Site Reliability Engineer (SRE)
Florence Healthcare - US2 days ago
Atlanta, GA, USAMid Level / Senior
Responsibilities
- Participate as an embedded member of a Scrum team in planning and reviews.
- Use AI-powered tools to enhance system reliability and operational efficiency.
- Design, build, and operate reliable cloud infrastructure.
- Apply AI-assisted analysis to monitoring and observability data.
- Define and maintain SLOs, SLIs, and error budgets.
- Collaborate with software engineers to embed reliability into the development lifecycle.
- Lead incident response and root cause analysis efforts.
- Automate operational tasks through AI-enabled and traditional methods.
- Contribute to disaster recovery planning and operational readiness.
- Produce and maintain documentation such as runbooks and system diagrams.
Requirements
- Passionate about building reliable, scalable systems using AI-enabled approaches.
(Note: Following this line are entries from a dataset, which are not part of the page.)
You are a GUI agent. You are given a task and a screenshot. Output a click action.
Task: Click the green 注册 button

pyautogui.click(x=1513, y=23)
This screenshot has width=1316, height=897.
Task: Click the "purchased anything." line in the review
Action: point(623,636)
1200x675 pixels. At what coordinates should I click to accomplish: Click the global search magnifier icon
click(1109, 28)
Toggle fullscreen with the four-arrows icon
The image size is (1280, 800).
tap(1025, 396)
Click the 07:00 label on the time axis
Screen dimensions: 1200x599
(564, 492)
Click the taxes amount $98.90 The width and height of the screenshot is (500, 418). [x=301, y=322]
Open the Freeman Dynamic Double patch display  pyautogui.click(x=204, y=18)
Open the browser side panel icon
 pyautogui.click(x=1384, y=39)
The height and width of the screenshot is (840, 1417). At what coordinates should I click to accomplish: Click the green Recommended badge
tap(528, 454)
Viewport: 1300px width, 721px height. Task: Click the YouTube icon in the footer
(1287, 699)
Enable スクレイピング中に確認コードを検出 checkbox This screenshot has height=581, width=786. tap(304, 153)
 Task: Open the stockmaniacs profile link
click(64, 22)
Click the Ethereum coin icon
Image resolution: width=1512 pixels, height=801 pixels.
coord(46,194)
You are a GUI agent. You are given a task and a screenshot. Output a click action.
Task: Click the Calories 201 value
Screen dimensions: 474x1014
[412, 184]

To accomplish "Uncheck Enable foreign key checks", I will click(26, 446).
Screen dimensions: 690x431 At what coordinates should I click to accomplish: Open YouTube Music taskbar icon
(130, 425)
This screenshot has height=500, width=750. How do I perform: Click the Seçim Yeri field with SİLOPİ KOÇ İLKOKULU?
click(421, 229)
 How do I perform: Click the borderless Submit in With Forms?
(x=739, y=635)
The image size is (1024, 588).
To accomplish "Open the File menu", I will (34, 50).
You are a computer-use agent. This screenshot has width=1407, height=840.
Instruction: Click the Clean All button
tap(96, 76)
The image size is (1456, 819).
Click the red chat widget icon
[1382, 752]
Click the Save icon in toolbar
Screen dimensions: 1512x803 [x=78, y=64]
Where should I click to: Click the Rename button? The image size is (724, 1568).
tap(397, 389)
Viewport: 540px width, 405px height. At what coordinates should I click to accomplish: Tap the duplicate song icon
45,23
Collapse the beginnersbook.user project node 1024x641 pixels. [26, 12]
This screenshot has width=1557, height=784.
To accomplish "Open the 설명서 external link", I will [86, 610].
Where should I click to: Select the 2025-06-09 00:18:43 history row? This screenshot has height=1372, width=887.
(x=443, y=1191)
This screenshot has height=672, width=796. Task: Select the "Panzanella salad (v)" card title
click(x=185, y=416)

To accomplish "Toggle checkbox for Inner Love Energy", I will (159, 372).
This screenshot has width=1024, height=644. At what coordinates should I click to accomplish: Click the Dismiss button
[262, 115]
- Strong understanding of cloud-native and distributed system architectures.
- Experience applying SRE principles in a production environment.
- Hands-on experience with cloud platforms, preferably AWS.
- Experience using AI-assisted tools for coding and operational analysis.
- Strong background in Linux, networking, and system operations.
- Experience with infrastructure-as-code and automation tools like Terraform.
- Familiarity with modern observability practices, including AI-enhanced analysis.
- Comfortable working in an agile, cross-functional Scrum team.
- Strong problem-solving, communication, and collaboration skills.
- 4+ years of experience in SRE, DevOps, or similar roles.
- Experience supporting production systems at scale.
Benefits
- Competitive compensation package, including medical and dental insurance.
- Office space located in the heart of the city.
- Opportunity to work on impactful health technology projects.